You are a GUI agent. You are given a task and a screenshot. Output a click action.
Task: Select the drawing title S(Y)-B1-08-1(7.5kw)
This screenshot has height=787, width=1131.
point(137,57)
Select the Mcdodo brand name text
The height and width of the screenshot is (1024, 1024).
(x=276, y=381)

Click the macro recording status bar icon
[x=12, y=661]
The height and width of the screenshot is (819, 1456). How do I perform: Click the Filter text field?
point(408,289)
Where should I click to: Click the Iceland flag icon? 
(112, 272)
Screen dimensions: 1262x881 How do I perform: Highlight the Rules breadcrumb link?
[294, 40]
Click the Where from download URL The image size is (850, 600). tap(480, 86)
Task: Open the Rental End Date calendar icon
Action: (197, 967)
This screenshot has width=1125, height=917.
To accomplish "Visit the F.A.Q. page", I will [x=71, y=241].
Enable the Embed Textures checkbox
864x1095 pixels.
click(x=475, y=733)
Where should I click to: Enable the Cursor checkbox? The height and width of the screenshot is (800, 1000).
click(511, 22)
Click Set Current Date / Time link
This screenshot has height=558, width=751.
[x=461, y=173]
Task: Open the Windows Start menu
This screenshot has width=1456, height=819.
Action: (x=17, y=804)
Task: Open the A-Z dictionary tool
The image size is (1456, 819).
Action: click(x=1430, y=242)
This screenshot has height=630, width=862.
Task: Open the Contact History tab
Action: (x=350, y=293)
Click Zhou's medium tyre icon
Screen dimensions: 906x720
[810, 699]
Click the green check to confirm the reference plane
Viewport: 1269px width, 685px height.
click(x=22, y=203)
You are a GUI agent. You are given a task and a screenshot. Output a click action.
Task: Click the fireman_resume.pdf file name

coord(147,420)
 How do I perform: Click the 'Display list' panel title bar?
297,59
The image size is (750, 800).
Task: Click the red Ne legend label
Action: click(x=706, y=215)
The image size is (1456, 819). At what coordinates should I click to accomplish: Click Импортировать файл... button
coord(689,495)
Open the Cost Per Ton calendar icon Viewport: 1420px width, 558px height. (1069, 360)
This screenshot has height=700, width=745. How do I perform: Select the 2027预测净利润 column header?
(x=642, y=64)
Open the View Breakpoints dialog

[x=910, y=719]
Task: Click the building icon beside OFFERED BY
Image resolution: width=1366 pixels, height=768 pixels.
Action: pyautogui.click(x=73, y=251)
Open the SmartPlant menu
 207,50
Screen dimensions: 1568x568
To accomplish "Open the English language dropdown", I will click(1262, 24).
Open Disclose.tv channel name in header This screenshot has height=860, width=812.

→ **Task brief**
Update the material above by changing every "How do I perform" to "How can I do" and leaving everything else unchanged.

→ **Output**
You are a GUI agent. You are given a task and a screenshot. Output a click action.
Task: Select the drawing title S(Y)-B1-08-1(7.5kw)
This screenshot has height=787, width=1131.
point(137,57)
Select the Mcdodo brand name text
The height and width of the screenshot is (1024, 1024).
(x=276, y=381)

Click the macro recording status bar icon
[x=12, y=661]
The height and width of the screenshot is (819, 1456). How can I do: Click the Filter text field?
point(408,289)
Where should I click to: Click the Iceland flag icon? 
(112, 272)
Screen dimensions: 1262x881 How can I do: Highlight the Rules breadcrumb link?
[294, 40]
Click the Where from download URL The image size is (850, 600). tap(480, 86)
Task: Open the Rental End Date calendar icon
Action: (197, 967)
This screenshot has width=1125, height=917.
To accomplish "Visit the F.A.Q. page", I will [x=71, y=241].
Enable the Embed Textures checkbox
864x1095 pixels.
click(x=475, y=733)
Where should I click to: Enable the Cursor checkbox? The height and width of the screenshot is (800, 1000).
click(511, 22)
Click Set Current Date / Time link
This screenshot has height=558, width=751.
[x=461, y=173]
Task: Open the Windows Start menu
This screenshot has width=1456, height=819.
Action: (x=17, y=804)
Task: Open the A-Z dictionary tool
The image size is (1456, 819).
Action: click(x=1430, y=242)
This screenshot has height=630, width=862.
Task: Open the Contact History tab
Action: (x=350, y=293)
Click Zhou's medium tyre icon
Screen dimensions: 906x720
[810, 699]
Click the green check to confirm the reference plane
Viewport: 1269px width, 685px height.
click(x=22, y=203)
You are a GUI agent. You are given a task and a screenshot. Output a click action.
Task: Click the fireman_resume.pdf file name

coord(147,420)
 How can I do: Click the 'Display list' panel title bar?
297,59
The image size is (750, 800).
Task: Click the red Ne legend label
Action: click(x=706, y=215)
The image size is (1456, 819). At what coordinates should I click to accomplish: Click Импортировать файл... button
coord(689,495)
Open the Cost Per Ton calendar icon Viewport: 1420px width, 558px height. (1069, 360)
This screenshot has height=700, width=745. How can I do: Select the 2027预测净利润 column header?
(x=642, y=64)
Open the View Breakpoints dialog

[x=910, y=719]
Task: Click the building icon beside OFFERED BY
Image resolution: width=1366 pixels, height=768 pixels.
Action: pyautogui.click(x=73, y=251)
Open the SmartPlant menu
 207,50
Screen dimensions: 1568x568
To accomplish "Open the English language dropdown", I will click(1262, 24).
Open Disclose.tv channel name in header This screenshot has height=860, width=812.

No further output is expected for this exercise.